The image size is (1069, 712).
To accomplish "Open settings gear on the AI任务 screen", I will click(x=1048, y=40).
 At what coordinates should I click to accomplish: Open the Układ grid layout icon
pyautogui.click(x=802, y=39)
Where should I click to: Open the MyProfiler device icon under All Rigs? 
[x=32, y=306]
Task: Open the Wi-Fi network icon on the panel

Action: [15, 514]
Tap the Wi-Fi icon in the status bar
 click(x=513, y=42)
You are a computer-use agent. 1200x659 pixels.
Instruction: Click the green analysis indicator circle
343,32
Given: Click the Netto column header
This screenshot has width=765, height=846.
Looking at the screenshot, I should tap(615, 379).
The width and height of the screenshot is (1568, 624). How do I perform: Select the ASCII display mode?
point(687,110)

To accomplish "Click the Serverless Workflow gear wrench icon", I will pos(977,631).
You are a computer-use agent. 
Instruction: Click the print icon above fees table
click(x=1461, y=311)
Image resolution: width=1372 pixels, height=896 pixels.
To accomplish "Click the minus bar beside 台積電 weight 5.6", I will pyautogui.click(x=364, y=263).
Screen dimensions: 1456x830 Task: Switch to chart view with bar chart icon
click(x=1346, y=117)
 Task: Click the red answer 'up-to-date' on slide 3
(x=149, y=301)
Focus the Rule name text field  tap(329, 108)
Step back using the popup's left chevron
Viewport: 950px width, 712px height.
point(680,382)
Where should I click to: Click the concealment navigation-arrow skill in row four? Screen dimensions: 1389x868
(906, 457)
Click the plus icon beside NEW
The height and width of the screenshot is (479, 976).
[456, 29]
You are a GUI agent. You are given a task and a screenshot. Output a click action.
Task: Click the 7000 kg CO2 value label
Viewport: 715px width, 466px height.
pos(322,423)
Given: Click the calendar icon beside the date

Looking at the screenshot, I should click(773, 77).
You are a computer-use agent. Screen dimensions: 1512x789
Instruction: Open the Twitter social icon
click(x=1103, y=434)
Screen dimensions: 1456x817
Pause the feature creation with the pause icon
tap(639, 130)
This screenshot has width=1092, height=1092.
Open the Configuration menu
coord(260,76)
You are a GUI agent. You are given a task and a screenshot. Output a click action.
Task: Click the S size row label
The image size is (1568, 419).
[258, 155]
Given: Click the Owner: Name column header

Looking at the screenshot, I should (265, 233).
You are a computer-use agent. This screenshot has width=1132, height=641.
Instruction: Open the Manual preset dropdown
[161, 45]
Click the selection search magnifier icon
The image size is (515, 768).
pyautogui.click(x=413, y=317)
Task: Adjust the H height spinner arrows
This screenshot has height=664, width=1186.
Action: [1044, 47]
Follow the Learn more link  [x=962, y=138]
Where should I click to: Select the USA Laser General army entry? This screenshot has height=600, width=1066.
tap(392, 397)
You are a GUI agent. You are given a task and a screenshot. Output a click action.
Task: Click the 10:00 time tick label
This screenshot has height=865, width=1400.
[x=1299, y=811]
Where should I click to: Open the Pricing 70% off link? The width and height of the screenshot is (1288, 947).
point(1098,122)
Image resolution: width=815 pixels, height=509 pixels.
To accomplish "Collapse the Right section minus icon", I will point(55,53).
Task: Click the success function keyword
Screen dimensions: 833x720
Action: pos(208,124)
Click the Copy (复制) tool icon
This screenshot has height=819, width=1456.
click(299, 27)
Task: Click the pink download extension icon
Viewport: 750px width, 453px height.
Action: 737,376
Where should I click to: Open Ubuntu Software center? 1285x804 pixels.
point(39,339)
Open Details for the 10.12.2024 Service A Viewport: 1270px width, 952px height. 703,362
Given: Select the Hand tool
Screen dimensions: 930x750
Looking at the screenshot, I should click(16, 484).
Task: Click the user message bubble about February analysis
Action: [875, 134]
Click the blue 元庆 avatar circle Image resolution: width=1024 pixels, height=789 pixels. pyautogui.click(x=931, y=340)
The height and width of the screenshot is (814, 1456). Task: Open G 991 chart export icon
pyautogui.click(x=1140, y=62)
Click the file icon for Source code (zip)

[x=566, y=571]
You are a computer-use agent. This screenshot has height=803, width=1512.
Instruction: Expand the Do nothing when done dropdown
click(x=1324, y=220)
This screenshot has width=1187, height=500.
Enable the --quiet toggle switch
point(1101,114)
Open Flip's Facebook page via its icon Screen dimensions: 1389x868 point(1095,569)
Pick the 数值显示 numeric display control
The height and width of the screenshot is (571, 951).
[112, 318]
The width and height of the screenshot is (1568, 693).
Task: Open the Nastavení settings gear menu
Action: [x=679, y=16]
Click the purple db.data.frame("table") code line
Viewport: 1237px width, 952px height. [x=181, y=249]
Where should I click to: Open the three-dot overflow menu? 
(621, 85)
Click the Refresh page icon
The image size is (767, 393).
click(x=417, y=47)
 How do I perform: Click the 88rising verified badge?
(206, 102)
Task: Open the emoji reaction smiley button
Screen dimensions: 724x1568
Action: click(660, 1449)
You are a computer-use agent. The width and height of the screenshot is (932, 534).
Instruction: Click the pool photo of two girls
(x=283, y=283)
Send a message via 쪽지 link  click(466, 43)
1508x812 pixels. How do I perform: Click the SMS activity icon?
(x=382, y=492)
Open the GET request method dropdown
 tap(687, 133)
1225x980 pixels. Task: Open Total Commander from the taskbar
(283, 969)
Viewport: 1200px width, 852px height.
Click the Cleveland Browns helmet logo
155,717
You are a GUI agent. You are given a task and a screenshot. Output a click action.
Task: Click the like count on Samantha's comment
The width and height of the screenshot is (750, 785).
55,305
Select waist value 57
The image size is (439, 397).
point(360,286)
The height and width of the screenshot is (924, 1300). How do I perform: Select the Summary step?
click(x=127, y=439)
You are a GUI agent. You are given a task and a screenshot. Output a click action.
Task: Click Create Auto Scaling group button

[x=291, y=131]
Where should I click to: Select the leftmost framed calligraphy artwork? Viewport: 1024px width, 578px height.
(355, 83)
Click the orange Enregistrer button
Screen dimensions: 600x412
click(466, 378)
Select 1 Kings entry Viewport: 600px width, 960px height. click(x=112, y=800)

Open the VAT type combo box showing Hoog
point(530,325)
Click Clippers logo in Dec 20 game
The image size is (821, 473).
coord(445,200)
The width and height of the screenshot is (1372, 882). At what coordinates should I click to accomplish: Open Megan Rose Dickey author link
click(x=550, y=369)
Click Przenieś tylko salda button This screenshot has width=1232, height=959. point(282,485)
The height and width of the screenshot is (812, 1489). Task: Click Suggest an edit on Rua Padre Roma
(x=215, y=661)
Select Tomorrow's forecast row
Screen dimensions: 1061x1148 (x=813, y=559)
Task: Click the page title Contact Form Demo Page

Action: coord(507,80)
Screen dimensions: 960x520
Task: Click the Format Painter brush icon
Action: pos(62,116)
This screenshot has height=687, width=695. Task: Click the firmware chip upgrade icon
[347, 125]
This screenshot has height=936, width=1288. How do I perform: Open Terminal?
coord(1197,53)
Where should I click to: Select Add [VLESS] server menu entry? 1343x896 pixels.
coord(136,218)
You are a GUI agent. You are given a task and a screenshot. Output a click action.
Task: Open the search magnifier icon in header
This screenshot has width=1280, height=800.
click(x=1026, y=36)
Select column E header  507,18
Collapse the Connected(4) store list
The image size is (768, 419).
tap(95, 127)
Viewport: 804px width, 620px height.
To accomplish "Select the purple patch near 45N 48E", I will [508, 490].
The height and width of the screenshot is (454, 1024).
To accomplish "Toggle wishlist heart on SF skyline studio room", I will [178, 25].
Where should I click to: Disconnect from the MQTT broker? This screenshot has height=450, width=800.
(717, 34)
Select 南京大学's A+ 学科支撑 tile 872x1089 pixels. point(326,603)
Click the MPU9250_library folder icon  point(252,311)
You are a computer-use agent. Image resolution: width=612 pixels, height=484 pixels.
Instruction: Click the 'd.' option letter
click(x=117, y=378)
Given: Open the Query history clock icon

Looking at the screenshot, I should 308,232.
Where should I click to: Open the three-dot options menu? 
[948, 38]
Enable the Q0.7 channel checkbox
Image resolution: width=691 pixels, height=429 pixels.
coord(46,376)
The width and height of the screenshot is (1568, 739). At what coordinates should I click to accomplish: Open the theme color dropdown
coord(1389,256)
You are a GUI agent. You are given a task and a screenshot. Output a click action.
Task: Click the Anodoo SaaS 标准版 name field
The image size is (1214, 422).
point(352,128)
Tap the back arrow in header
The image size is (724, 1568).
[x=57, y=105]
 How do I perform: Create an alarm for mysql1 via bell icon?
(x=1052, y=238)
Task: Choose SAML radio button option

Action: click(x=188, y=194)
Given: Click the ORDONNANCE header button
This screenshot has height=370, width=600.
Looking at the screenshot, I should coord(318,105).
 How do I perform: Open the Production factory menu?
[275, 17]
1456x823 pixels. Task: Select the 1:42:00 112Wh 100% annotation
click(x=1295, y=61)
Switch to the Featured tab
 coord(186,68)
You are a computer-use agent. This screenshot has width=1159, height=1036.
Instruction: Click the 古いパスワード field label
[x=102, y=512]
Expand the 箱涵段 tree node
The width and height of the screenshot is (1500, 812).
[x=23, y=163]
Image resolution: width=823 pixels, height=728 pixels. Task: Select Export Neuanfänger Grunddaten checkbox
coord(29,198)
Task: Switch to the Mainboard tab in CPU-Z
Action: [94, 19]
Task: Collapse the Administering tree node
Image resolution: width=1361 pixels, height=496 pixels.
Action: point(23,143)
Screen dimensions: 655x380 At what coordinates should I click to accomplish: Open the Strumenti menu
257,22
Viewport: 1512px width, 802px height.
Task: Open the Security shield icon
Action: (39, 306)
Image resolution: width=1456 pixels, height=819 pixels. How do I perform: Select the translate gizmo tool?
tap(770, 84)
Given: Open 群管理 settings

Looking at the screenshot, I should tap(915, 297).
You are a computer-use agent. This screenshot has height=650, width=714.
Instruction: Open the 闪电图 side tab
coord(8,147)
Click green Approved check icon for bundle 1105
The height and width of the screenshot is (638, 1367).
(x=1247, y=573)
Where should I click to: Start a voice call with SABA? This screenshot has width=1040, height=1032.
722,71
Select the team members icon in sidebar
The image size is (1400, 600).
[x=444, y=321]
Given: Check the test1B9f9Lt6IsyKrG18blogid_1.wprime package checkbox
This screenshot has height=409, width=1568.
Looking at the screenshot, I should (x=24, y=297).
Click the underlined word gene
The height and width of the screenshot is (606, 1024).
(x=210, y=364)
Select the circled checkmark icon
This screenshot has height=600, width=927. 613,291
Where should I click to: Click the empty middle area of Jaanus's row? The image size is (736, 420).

* * * *

◆ **TASK DIRECTIONS**:
Reproduce the records verbatim, beginning with their first line and stopping after the line that contains "click(x=1461, y=311)", with both of those lines included.

◆ **ANSWER TO THE EXERCISE**:
The image size is (1069, 712).
To accomplish "Open settings gear on the AI任务 screen", I will click(x=1048, y=40).
 At what coordinates should I click to accomplish: Open the Układ grid layout icon
pyautogui.click(x=802, y=39)
Where should I click to: Open the MyProfiler device icon under All Rigs? 
[x=32, y=306]
Task: Open the Wi-Fi network icon on the panel

Action: [15, 514]
Tap the Wi-Fi icon in the status bar
 click(x=513, y=42)
You are a computer-use agent. 1200x659 pixels.
Instruction: Click the green analysis indicator circle
343,32
Given: Click the Netto column header
This screenshot has width=765, height=846.
Looking at the screenshot, I should tap(615, 379).
The width and height of the screenshot is (1568, 624). How do I perform: Select the ASCII display mode?
point(687,110)

To accomplish "Click the Serverless Workflow gear wrench icon", I will pos(977,631).
You are a computer-use agent. 
Instruction: Click the print icon above fees table
click(x=1461, y=311)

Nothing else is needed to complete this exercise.